**Der Textauszug**
○ ○ ○ ○ ○

Mountainbike-SM in Gränichen / Swiss Bike Cup 2020, 2. Rennen · «Ich hätte gerne gewonnen», gibt Mathias Flückiger unverblümt zu. «Physisch wäre dies möglich gewesen», ist sich der Leimiswiler sicher. Tatsächlich bewegen sich der Churer Ausnahmebiker Nino Schurter und der gebürtige Ochlenberger Flückiger derzeit sportlich auf Augenhöhe. «Was den kleinen Unterschied macht, ist die mentale Stärke», gibt Flückiger ohne Umschweife zu. «Ich arbeite stark daran, dass es bei mir auch im Kopf perfekt stimmt.»

«Math» mehrheitlich in Führung
Das sonntägliche SM-Rennen in Gränichen sollte zu einem erneuten Kräftemessen zwischen den beiden derzeit besten Schweizer Mountainbikern werden. Wie eine Woche zuvor beim Swiss Bike Cup in Leukerbad kam es zum Duell. «Math» zeigte auf den sieben Runden à 3,8 Kilometer (300 m führten durch eine Kiesgrube) eine tadellose Performance. Nach einem verhaltenen Start – Flückiger kehrte erst als Siebter von der Startrunde zurück – glänzte der am 27. September 1988 geborene Radprofi. Am Ende der dritten Runde passierte er die Start- und Ziellinie als Leader. Und dies war auch nach den Runden vier, fünf und sechs genauso. Auf den letzten zwölf Fahrminuten musste die Entscheidung fallen.

○ ○ ○ ○ ○

**Der Datensatz**

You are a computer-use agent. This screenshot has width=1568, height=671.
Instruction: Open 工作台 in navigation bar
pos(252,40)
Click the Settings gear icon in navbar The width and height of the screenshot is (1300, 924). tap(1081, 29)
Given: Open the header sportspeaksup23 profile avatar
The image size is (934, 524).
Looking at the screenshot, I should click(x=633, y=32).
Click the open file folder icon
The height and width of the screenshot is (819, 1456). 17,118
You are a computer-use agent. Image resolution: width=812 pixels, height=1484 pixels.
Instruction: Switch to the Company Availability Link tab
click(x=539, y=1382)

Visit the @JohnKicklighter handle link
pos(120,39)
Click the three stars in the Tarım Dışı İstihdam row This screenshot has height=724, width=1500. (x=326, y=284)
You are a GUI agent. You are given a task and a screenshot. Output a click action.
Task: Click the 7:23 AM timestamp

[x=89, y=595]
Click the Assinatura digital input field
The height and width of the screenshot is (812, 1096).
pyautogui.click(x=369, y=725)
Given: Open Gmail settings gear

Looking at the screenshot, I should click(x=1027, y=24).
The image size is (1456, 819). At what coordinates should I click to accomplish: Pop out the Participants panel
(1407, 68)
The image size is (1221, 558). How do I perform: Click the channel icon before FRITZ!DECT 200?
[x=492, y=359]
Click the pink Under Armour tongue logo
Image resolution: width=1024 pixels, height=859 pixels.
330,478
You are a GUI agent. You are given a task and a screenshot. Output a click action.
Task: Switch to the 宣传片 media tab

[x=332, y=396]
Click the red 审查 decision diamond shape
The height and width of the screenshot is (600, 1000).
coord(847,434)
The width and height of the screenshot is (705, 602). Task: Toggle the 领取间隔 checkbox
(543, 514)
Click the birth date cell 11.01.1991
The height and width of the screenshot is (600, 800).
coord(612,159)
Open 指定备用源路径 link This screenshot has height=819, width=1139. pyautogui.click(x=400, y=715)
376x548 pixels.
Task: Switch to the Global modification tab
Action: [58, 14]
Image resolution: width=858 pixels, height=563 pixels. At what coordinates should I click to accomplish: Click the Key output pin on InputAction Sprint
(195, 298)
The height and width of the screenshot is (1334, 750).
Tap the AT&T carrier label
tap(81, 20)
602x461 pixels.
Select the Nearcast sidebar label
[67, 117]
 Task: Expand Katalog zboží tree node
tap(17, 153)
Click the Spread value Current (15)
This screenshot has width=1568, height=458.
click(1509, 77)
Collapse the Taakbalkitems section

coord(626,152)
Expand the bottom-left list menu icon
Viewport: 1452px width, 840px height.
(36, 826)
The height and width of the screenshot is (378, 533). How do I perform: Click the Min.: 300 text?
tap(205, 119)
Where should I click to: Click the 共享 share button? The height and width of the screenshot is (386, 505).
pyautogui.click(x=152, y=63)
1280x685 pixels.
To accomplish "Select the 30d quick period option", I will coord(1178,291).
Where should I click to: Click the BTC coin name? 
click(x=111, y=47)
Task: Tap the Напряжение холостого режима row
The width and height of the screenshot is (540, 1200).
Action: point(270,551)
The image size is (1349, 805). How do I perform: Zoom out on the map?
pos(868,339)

○ ○ ○ ○ ○

**Ihre Aufgaben**
a) Beantworten Sie anhand des Textauszugs über die Mountainbike-SM in Gränichen die folgenden Fragen:
(i) Aus welchem Ort stammt Mathias Flückiger gebürtig?
(ii) Wie viele Runden welcher Länge umfasste das SM-Rennen?
(iii) Als Wievielter kehrte Flückiger von der Startrunde zurück?
b) Erläutern Sie, worauf Flückiger im Textauszug den kleinen Unterschied zwischen sich und Nino Schurter zurückführt.
c) Schreiben Sie den Textauszug über das SM-Rennen in Gränichen im Anschluss an seinen letzten Satz weiter.

**Die Lösungen**
a)
(i) Aus Ochlenberg.
(ii) Sieben Runden à 3,8 Kilometer.
(iii) Als Siebter.

b) Flückiger führt den Unterschied auf die mentale Stärke zurück, da sich beide sportlich derzeit auf Augenhöhe bewegen und ein Sieg physisch möglich gewesen wäre. Deshalb arbeitet er stark daran, dass es auch im Kopf perfekt stimmt.

c)
Entscheidung an unerwarteter Stelle
«Mir war völlig klar, dass ich eineinhalb Kilometer vor Schluss vorne sein musste, wenn ich das angestrebte Gold gewinnen will», erklärt Flückiger. «Und zwar, weil danach das Überholen praktisch nicht mehr möglich war.» Der regionale Topbiker nahm die letzte Steigung zügig, aber nicht mit vollem Speed in Angriff, um auch auf den letzten Metern aus der Pole Position heraus genug Körner zu haben. «Kaum war die Steigung zu Ende, folgte eine bloss etwa 20 Meter lange Fläche. Und exakt dort schnappte mich Nino. Ich war perplex, weil ich an dieser Stelle nicht mit einem Angriff rechnete.» Die letzten Meter waren für Mathias Flückiger äusserst hart. Er wusste genau, dass er Schurter nun nicht mehr überholen kann. «Wieder fehlte nur ganz wenig zum Sieg. Einerseits fuxt es mich enorm, das angestrebte Gold verpasst zu haben. Anderseits war es das zweite Rennen innerhalb einer Woche, in welcher ich mit Nino auf Augenhöhe fuhr. Dies gibt mir für die nächsten Rennen eine gehörige Portion Selbstvertrauen.» So gesehen glänzte Flückigers Silber auch ein bisschen goldig. In den vergangenen Jahren war es gewöhnlich so, dass Schurter unantastbar siegte.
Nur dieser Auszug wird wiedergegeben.